Source text
####################

So I was having a moment today and I reached for my camera to document it for my YouTube channel, Michelle Clarke TV.

You have all been so supportive that I thought I should share it with you all also.

So here it is…

I miss my baby 👼🏾

God didn’t take my baby!

I’m sharing this with you just seconds after having a conversation with a wonderful woman who works for Revelation TV.

I shared my testimony with her & it again highlighted just how wonderful God is 🙌🏾

I told her about my blog and she said it was important that I know that God didn’t take my baby. I know this as God isn’t capable of such EVIL!

The Devil comes to steal our joy but if we trust in the Lord, HE turns everything around that the devil meant for harm and makes it good.

Destiny is happy, I WILL see her again. She is with Jesus and in no pain. How can I not be happy about that?

Of course I miss her & yes, my tears still flow but not as much now because this world is full of evil that she will never have to experience.

Losing Destiny made me lose myself. I was in so much shock and lost faith in this cruel world. The only way I could survive and get through my grief was to turn to Christ. Jesus saved me 🙏🏾

So that’s what I mean, I HAD to lose my Destiny (my daughter) to find my destiny (Gods purpose for my life)

My path has never been clearer, this is what happens when you trust in Jesus. I’m finally seeing bit by bit who God created me to be.

I will continue to trust in the Lord 🙏🏾

“Trust in the Lord with all thine heart; and lean not unto thine own understanding.”

Proverbs 3:5 KJV

A year ago today…

This time last year, we had just made it to the cemetery.

After getting out of the taxi and seeing family, it started to feel real.

My babies cold body lay in her tiny white casket and as I walked towards the hearse, I noticed the plaque on the casket.

Destiny Jayde Clarke, infant of Michelle Clarke.

Nobody informed me that my name would also be on the casket. It made me feel horrible and the tears started to flow.

It felt weird seeing my name on a casket and I just wanted the world to stop so I could get off. I’d had enough!

When I look back now, I suppose it was quite fitting because a piece of me definitely died with Destiny and is certainly buried with her.

I’ll never be the same again.

I repeatedly stroked the tiny casket as if I was stroking my daughter. I wasn’t strong enough to see her little lifeless face in the funeral home but I put my faith in my Mum & sister to pick out something amazing for her to wear.

####################

Source information
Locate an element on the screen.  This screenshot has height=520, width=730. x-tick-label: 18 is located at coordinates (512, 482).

####################

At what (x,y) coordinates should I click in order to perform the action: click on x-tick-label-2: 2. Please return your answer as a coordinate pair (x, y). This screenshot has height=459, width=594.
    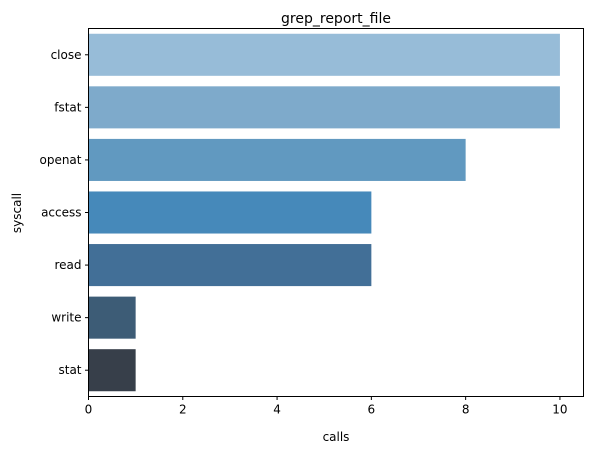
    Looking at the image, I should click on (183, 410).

####################

Job item A
Rewrite the paragraph of the blog post above that begins "Losing Destiny made me lose myself" as a short bulleted list that keeps its main facts.
Job item B
Using the blog post above, explain in one or two sentences why the writer now sees it as fitting that their name appeared on the casket.
Job item C
Answer these questions from the blog post above, one line each:
(i) What is the writer's YouTube channel called?
(ii) Which Bible verse is cited after the quotation about trusting in the Lord?
(iii) Whom did the writer trust to pick out what Destiny would wear?

Expected answer A
- Losing Destiny made the writer lose themselves.
- The writer was in deep shock and lost faith in a cruel world.
- Turning to Christ was the only way to survive and get through the grief.
- Jesus saved the writer.

Expected answer B
Looking back, the writer calls it fitting because a piece of them died with Destiny and is buried with her.

Expected answer C
(i) Michelle Clarke TV
(ii) Proverbs 3:5 KJV
(iii) The writer's Mum and sister